Pullman's Paxton's! narration of the science behind what we were seeing.
Two points I began considering when my attention wandered: One, the only other Omnimax movie I remember seeing is
The Polar Express, awful in more ways than I can say. So I don't know if it's my inexperience with the medium that lead to my queasy but delighted disorientation, for, say, the first fifteen minutes of the 45 minute film. I thrilled to the rain, the approaching tornadoes and the zooming-in on the
Mad Max-like
storm-chasing truck. But after a while, the screen simply looked big, and I felt less like I was experiencing the weather and more like I was watching a movie. (Richard fell asleep.)
My second point might be related to my first. Through most of the movie, we go along with stormchaser-filmmaker Sean Casey as he seeks to plant his truck (which has these cool extensions that grip the ground) right in the middle of a tornado. With aid of radar and other Science, he gets close, closer, but the storms either die down or dance off in another direction. The funnels--gestating, growing, twisting--are awesome to see. But when he
does get himself inside, at the end of the movie, it's a letdown, just a blur of wind and rain and white noise. It turns out tornadoes are a lot less interesting (visually, anyway) from the inside than they are from without. Bill
Pullman's Paxton's! other tornado movie,
Twister, made high drama of the (admittedly ludicrous) moment when he and Helen Hunt are chained at the heart of the storm, watching little silvery cups twirl up into the funnel, their experiment a success and their love renewed. So don't go see
Tornado Alley thinking it's going to look like this.
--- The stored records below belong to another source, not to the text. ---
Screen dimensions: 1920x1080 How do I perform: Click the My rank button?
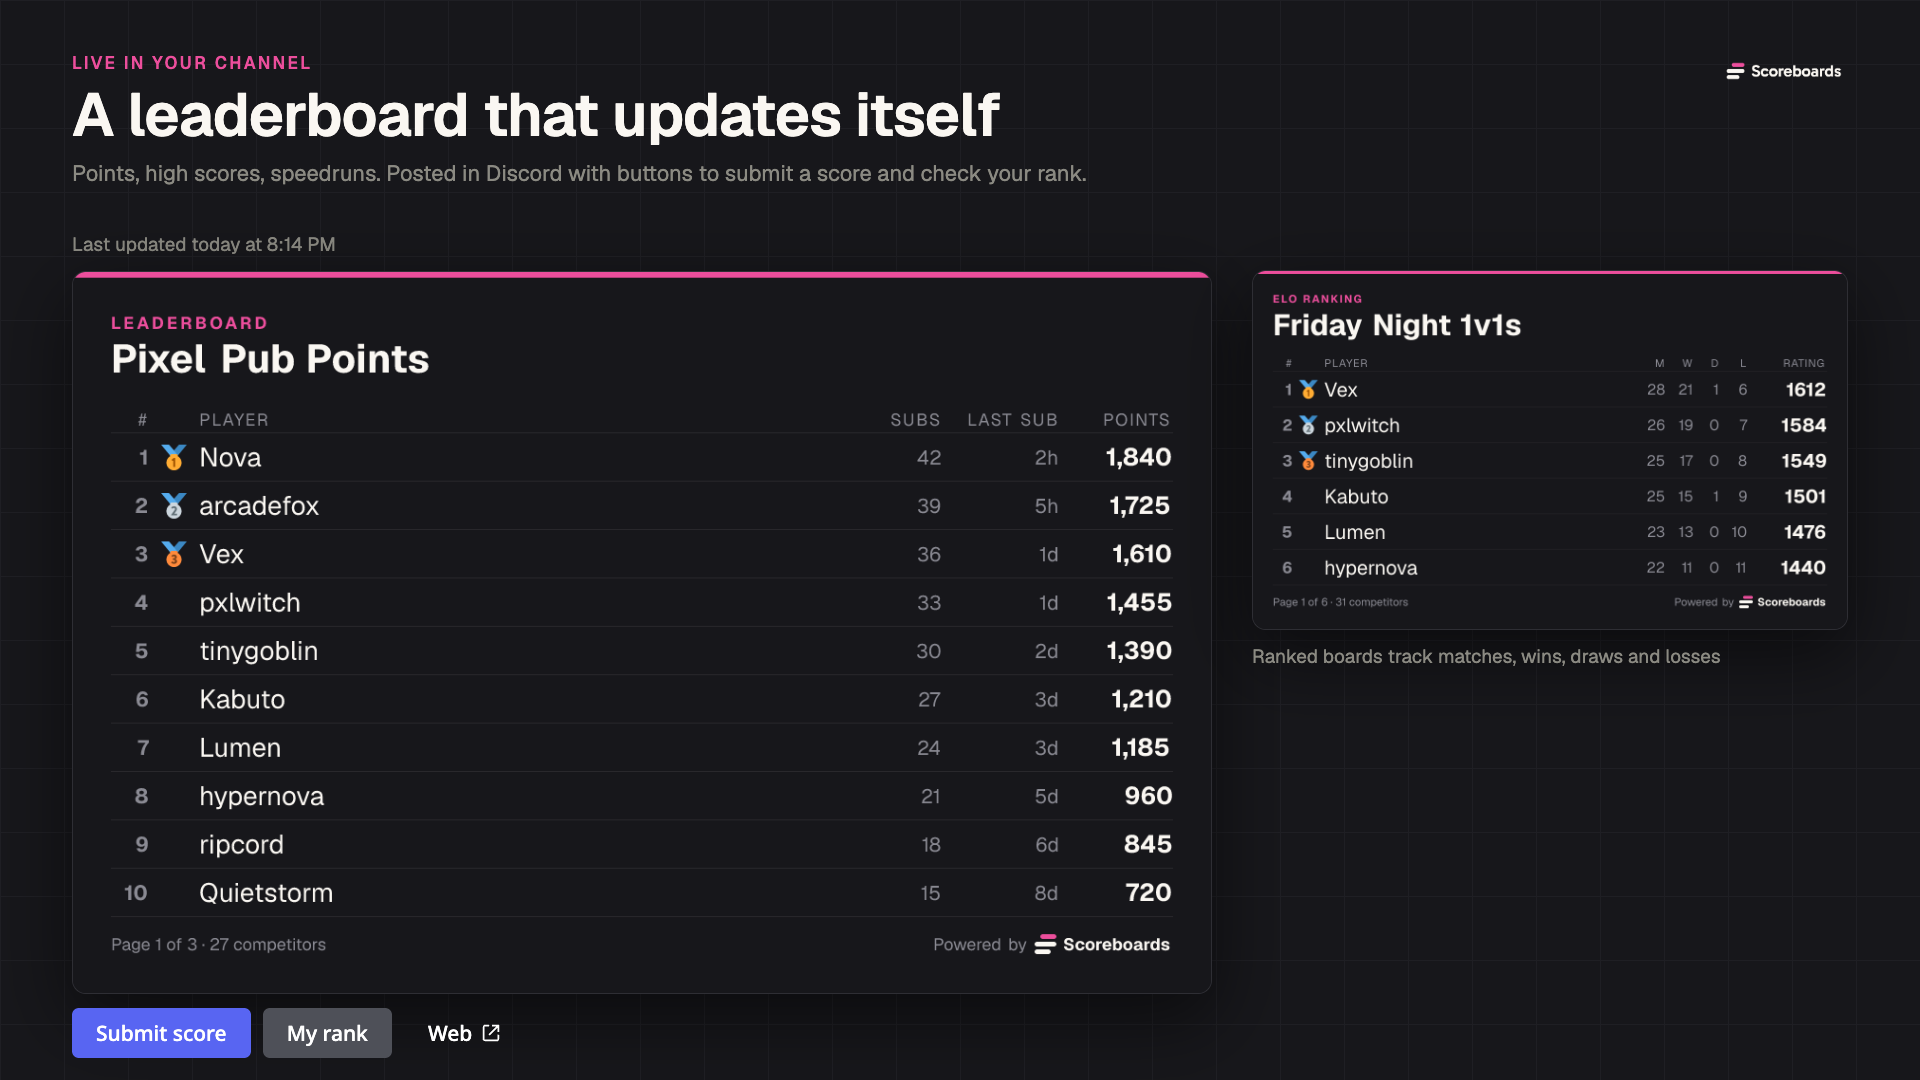[x=327, y=1033]
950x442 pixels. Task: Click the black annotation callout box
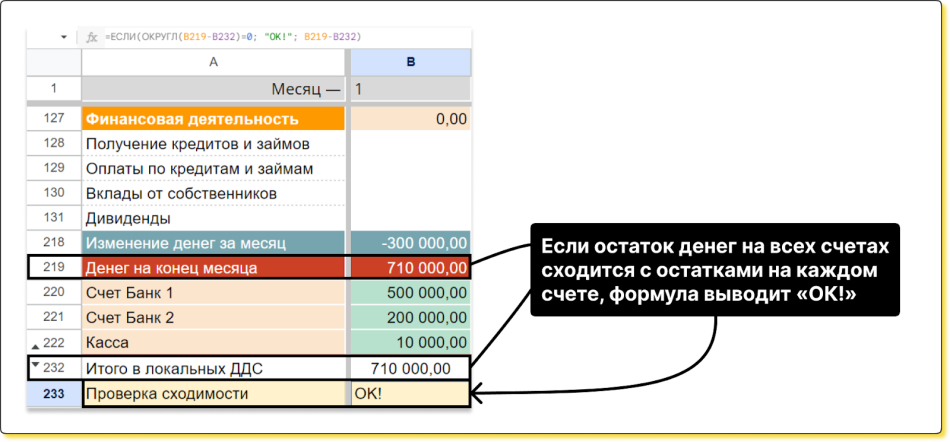pyautogui.click(x=714, y=271)
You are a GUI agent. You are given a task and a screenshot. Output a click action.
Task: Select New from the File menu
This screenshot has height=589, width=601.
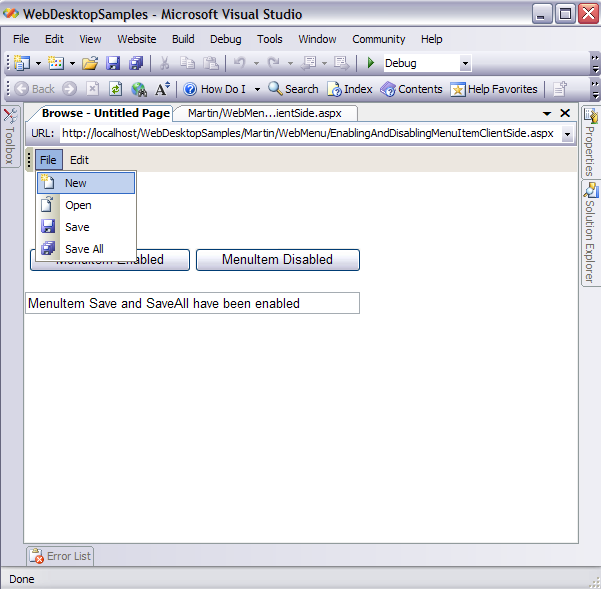76,183
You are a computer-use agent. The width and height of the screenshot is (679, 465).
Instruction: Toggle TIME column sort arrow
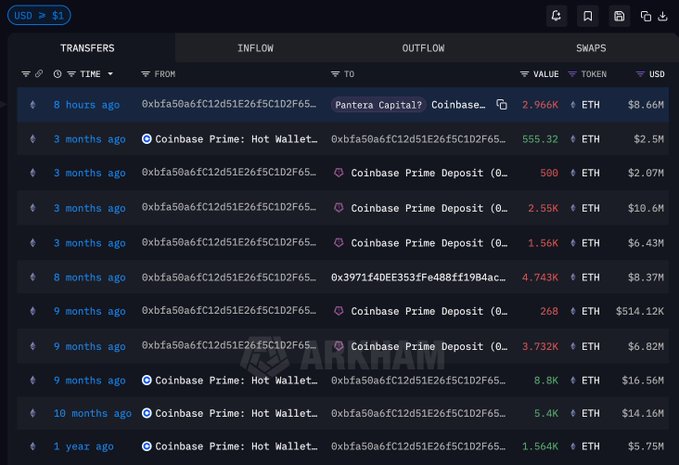(x=110, y=74)
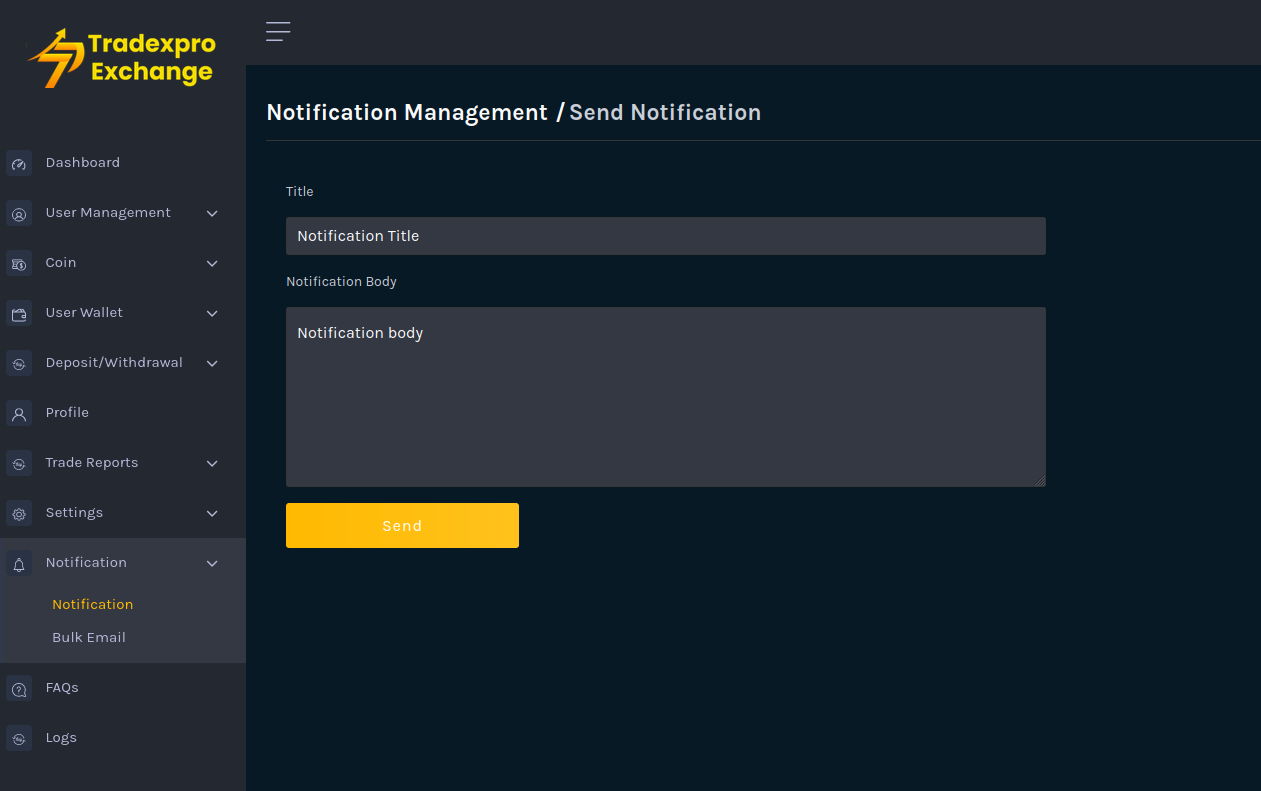The width and height of the screenshot is (1261, 791).
Task: Open the Logs menu item
Action: point(61,737)
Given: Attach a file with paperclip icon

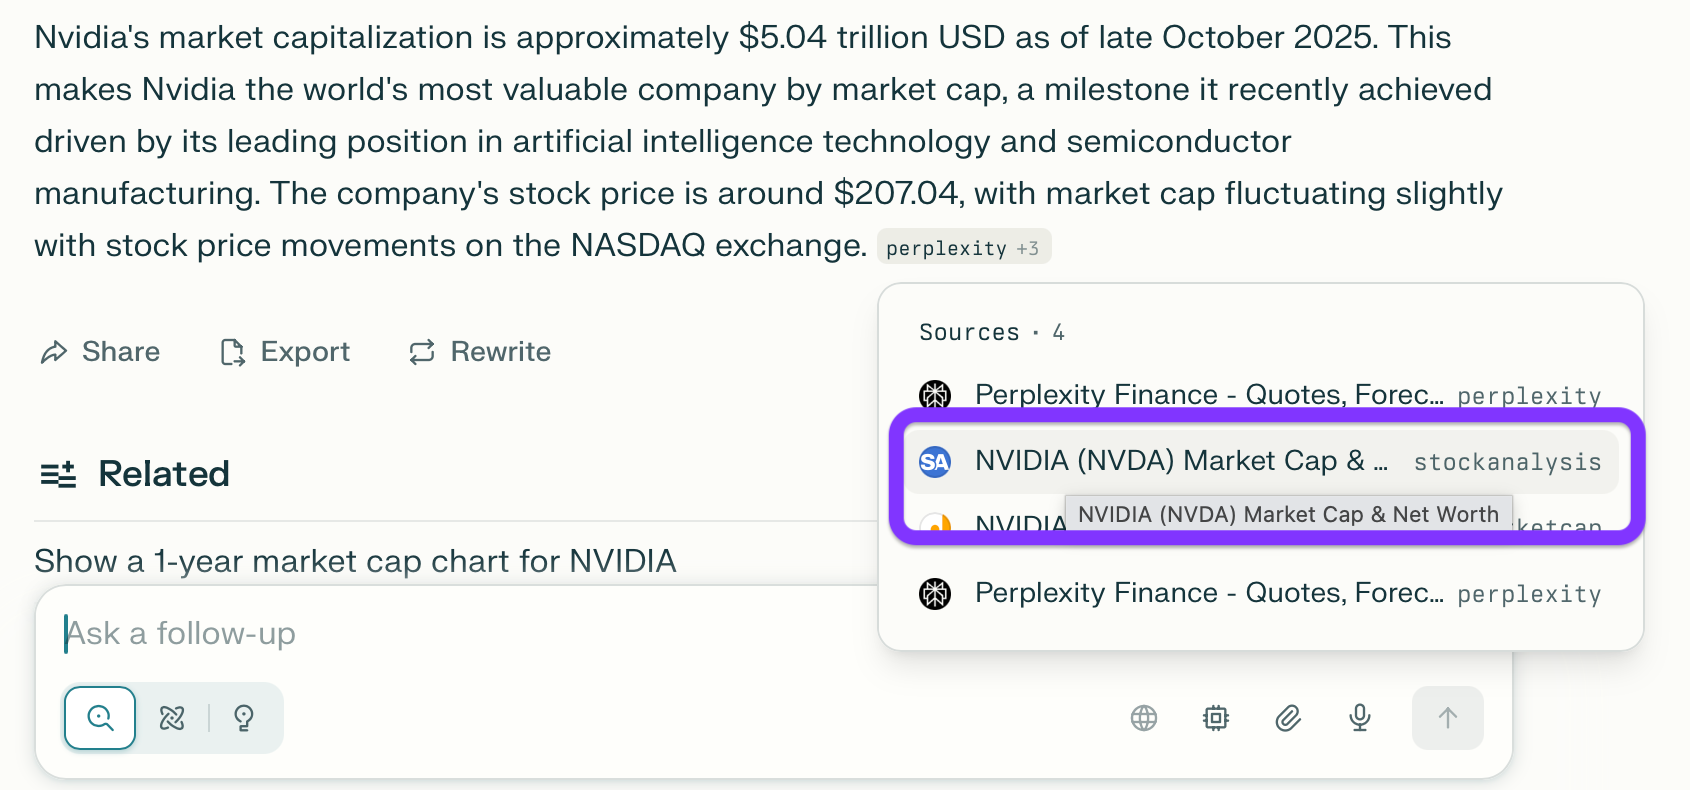Looking at the screenshot, I should (x=1288, y=718).
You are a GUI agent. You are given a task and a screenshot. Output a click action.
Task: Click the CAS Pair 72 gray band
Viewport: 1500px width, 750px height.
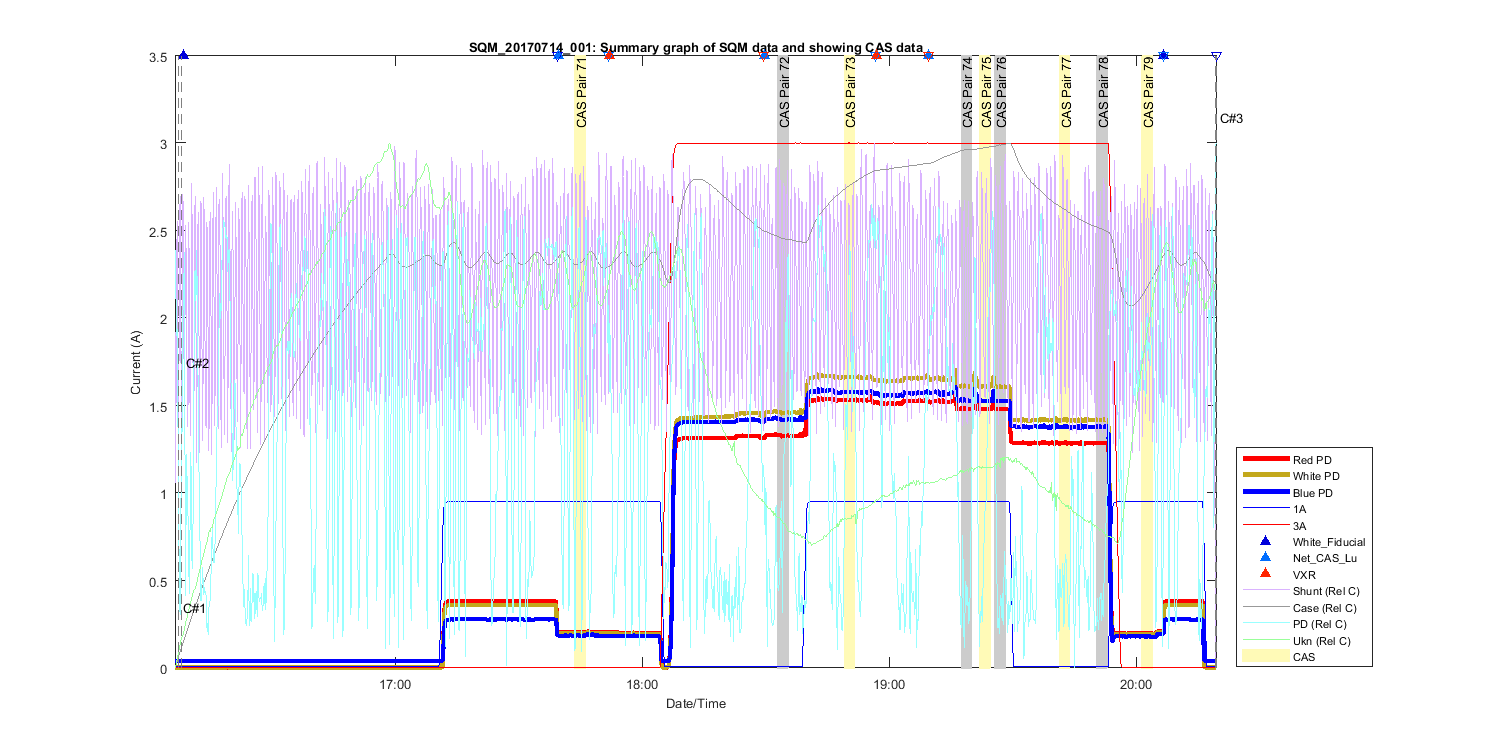point(783,400)
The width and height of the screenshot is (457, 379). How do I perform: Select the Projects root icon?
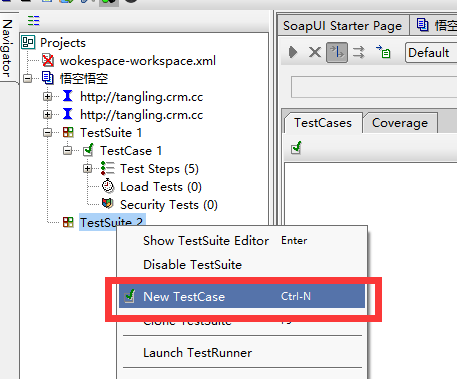pos(28,42)
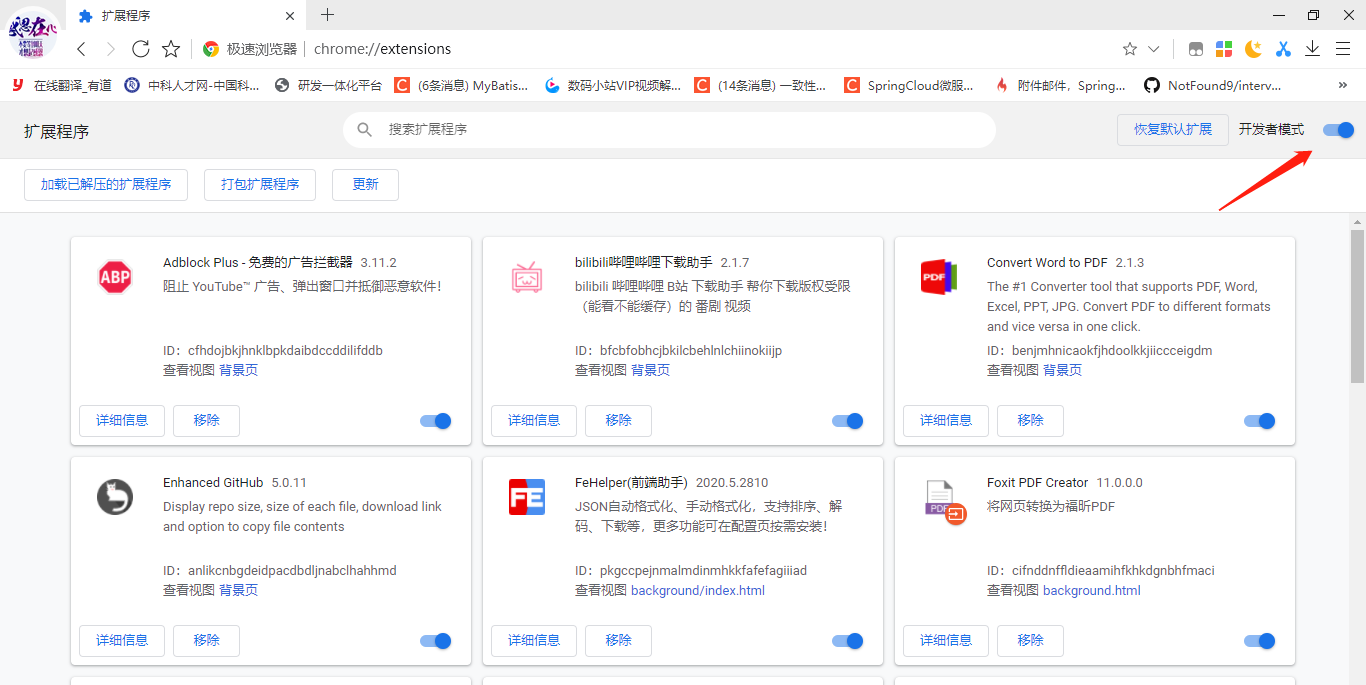
Task: Click the Convert Word to PDF icon
Action: tap(938, 278)
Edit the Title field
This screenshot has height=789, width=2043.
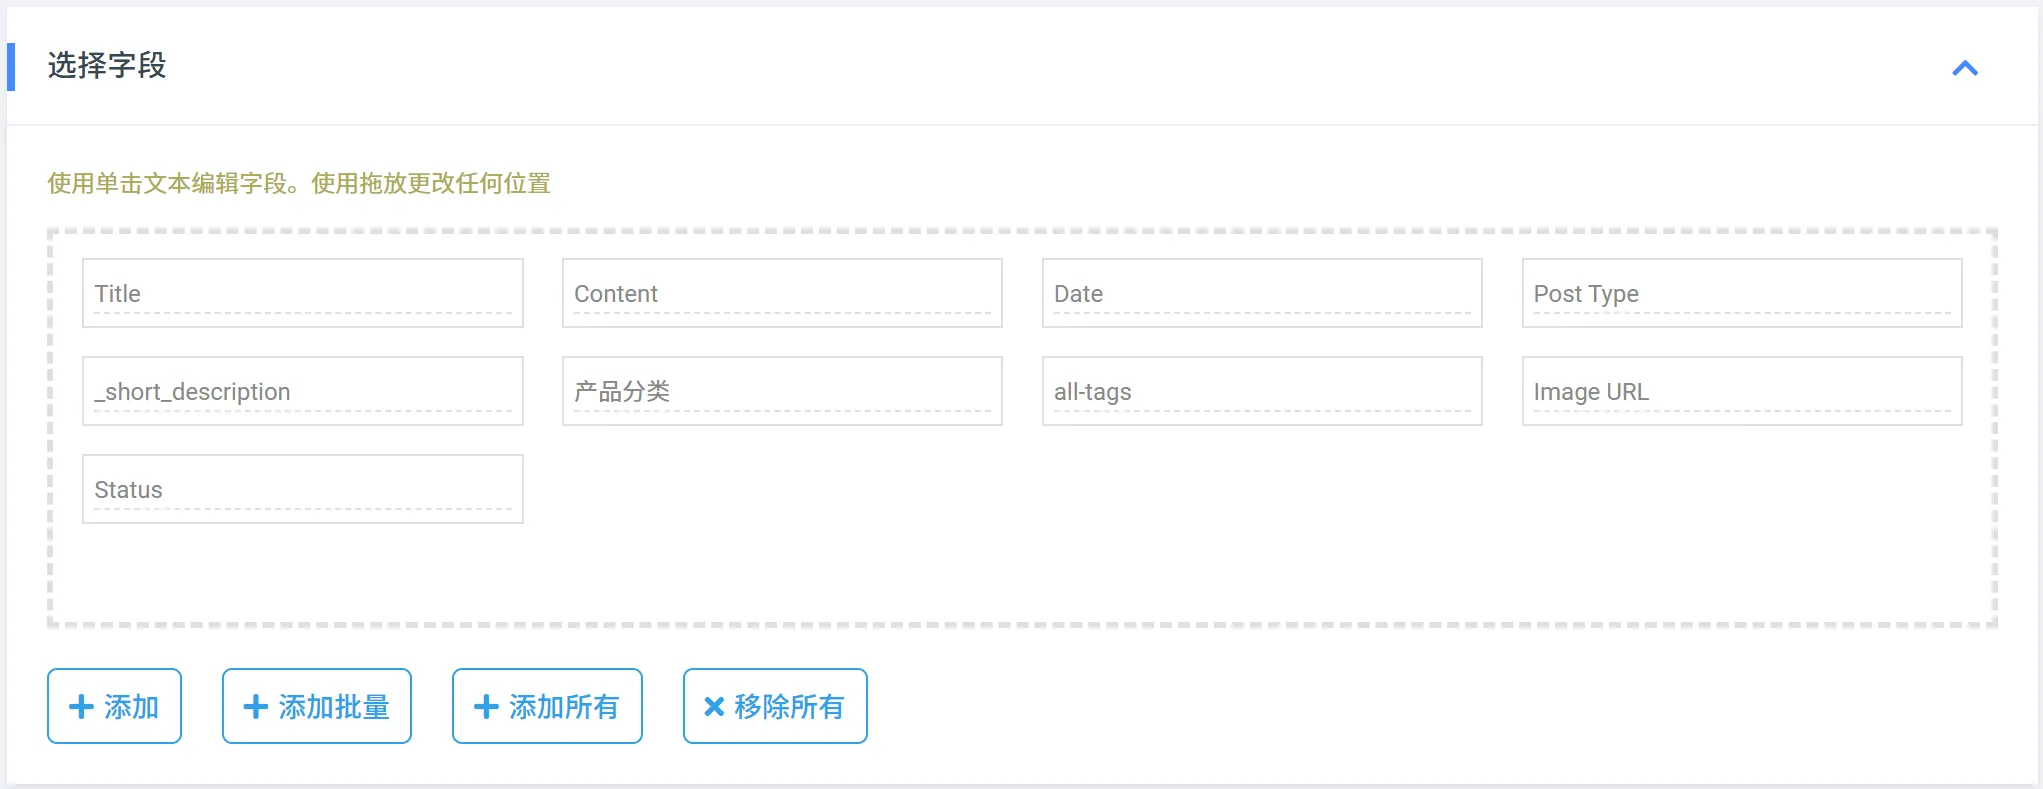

My work-related conclusion concerns our now-reflexive expectation that an "insider's view" is always better, and more "authentic," than an outsider's when it comes to a book 's cultural context. I
know people aren't weather. I
know outsiders looking in can "get stuff wrong." But I'm guessing that if tornadoes had people living inside them (hey publishers! a new hook!), those folks would have no clue about what their home looked like from the outside--and it's a spectacular view. Inside, it just looks like rain as usual. Now, it is true that Sean Casey's journey into the storm promises to give us new knowledge about tornadoes, and who's not for that? Let's just not automatically dismiss the view from the outside as one not worth seeing.